Today the Washington Post published an op ed Abe Lowenthal and I wrote after discussing the current context of U.S. Venezuela policy and thinking where it left this ever evolving tragedy. In our view the balance of the Trump Administration’s series of moves on Venezuela over the past month is negative. The unsealing of indictments on Maduro and his closest officials, and large scale anti-drug operations off of the Venezuelan coast do not contribute to a solution. But sandwiched within those moves was presentation of the State Department’s transition framework, which represents an advance in their policy.

It recognizes the possibility of a transitional government with Chavismo; it suggests what sanctions relief could look like; it even leaves open the possibility that Maduro could run for president. (If you do not realize how unwelcome this is among Venezuela’s diaspora radicals, listen to the Q&A of U.S. Envoy for Venezuela Elliott Abrams’ presentation organized by CSIS.)

Of course, it is not clear who in the Maduro government is in the mood for negotiations since the head of every branch of the Maduro government is now indicted. Making this plan viable or even relevant would require some clear offer of protection from prosecution.

The push of recent actions, however, including those just described and the ratcheting up of sanctions on gasoline seems to be aimed at causing some sort of rebellion. This is extraordinarily improbable. If a population that was poor and hungry was not able to overthrow a government that was not poor and not hungry, a population that is poor, hungry and has no gasoline is in even worse position to overthrow a government that is not hungry, not poor and now has exclusive access to gasoline.

The other theory of change that U.S. officials might have in mind is that so much suffering will cause a regime split in which mid-level military officers would turn against the regime. However, the probability of this in an armed forces shot through with counter-intelligence operations is exceedingly low. Witnessing Venezuela’s downward spiral and the immiseration of its population has indeed caused a couple of small military uprisings and conspiracies. But they were either detected before the gained traction or easily put down. There is no reason to believe the situation is different now.

The end result of this push, then, is likely to be more suffering among the population, an opposition that considered even more irrelevant by the population, and Maduro consolidating power.

In the piece we suggest a much better direction would be to try to diplomatically engage international stakeholders, such as Russia, to make a deal regarding Venezuela that could obligate the two sides to see negotiations as the only way out. Here are our last two paragraphs:

The chances for a successful negotiated transition in Venezuela would greatly improve if international cooperation can be achieved to support the negotiations and a compromise outcome.

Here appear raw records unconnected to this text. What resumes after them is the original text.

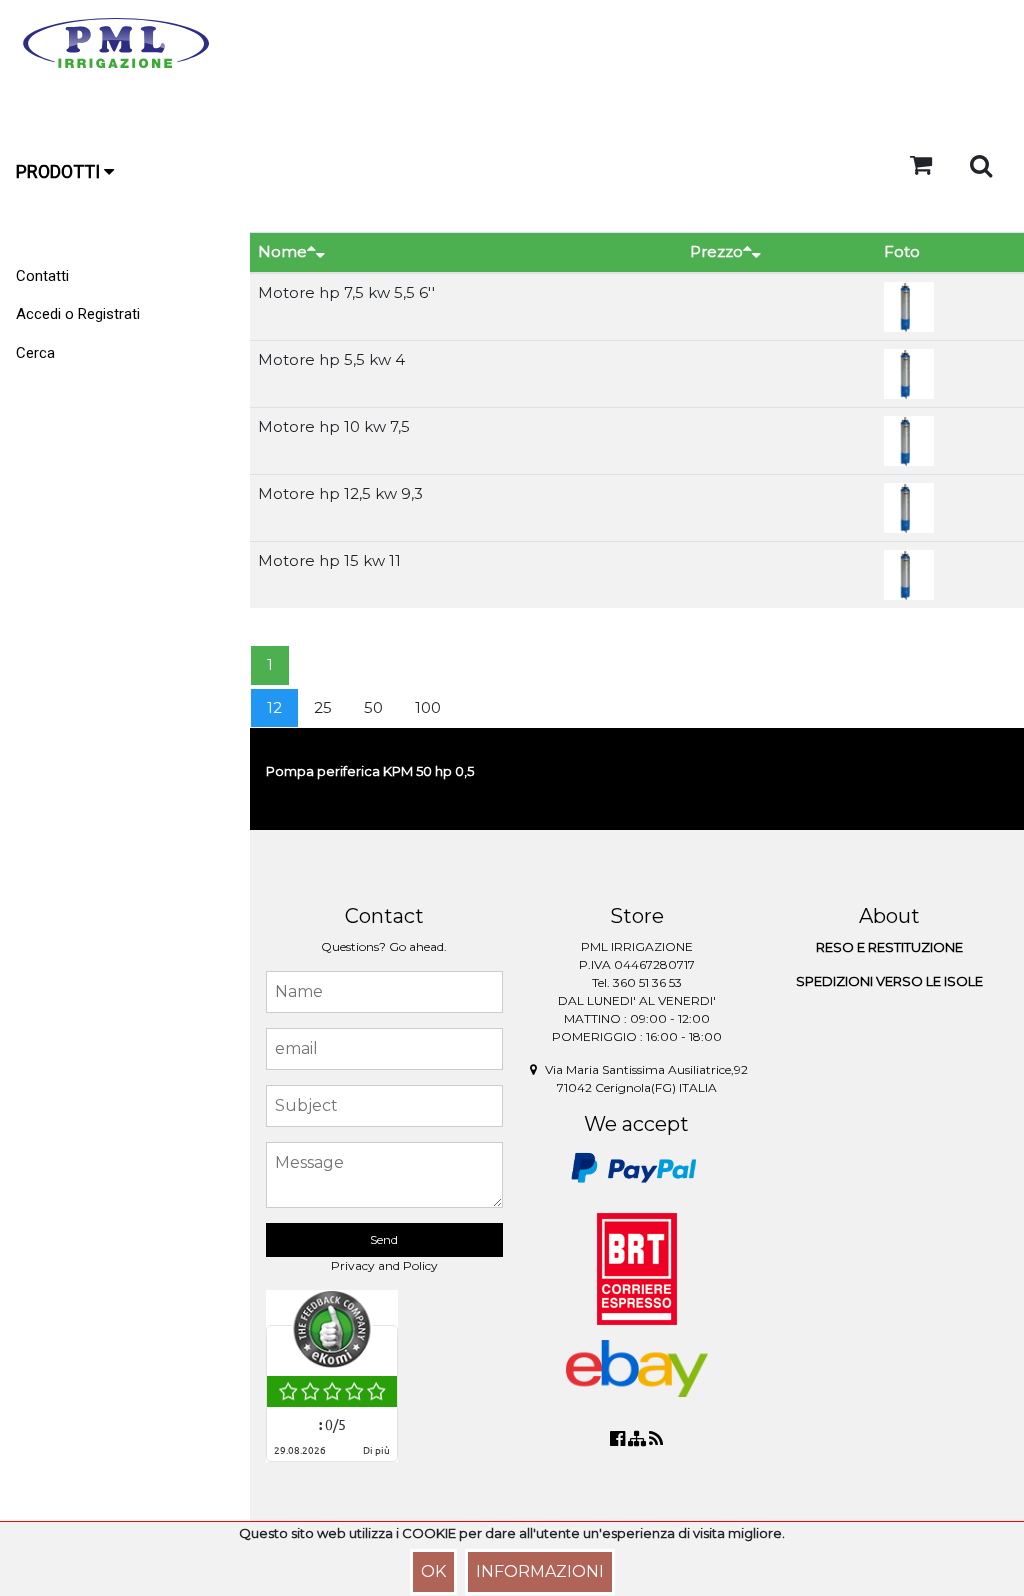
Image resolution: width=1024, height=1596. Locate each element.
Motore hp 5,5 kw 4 (331, 359)
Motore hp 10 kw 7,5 (334, 426)
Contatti (42, 276)
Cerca (35, 353)
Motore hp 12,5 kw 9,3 (340, 493)
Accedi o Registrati (78, 314)
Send (384, 1239)
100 (428, 707)
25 (323, 707)
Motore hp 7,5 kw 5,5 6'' (346, 292)
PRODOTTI (60, 171)
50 (373, 707)
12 (274, 707)
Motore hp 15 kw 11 (329, 560)
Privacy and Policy (384, 1265)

Up to now, the U.S. government and Russia have each provided their respective Venezuelan allies with a better alternative than a negotiated agreement. If the United States and Russia were to align on Venezuela, it would be virtually impossible for either side to resist meaningful compromise.

Last June, Sweden organized a meeting in Stockholm of governments concerned with Venezuela, but the U.S. government did not attend. If a second Stockholm meeting is arranged, the Trump administration would do well to participate actively and help forge an international compromise on how to support a transition in Venezuela. International consensus could possibly lay the foundation for Venezuelans to undertake the difficult but desperately needed turn to national reconciliation and reconstruction.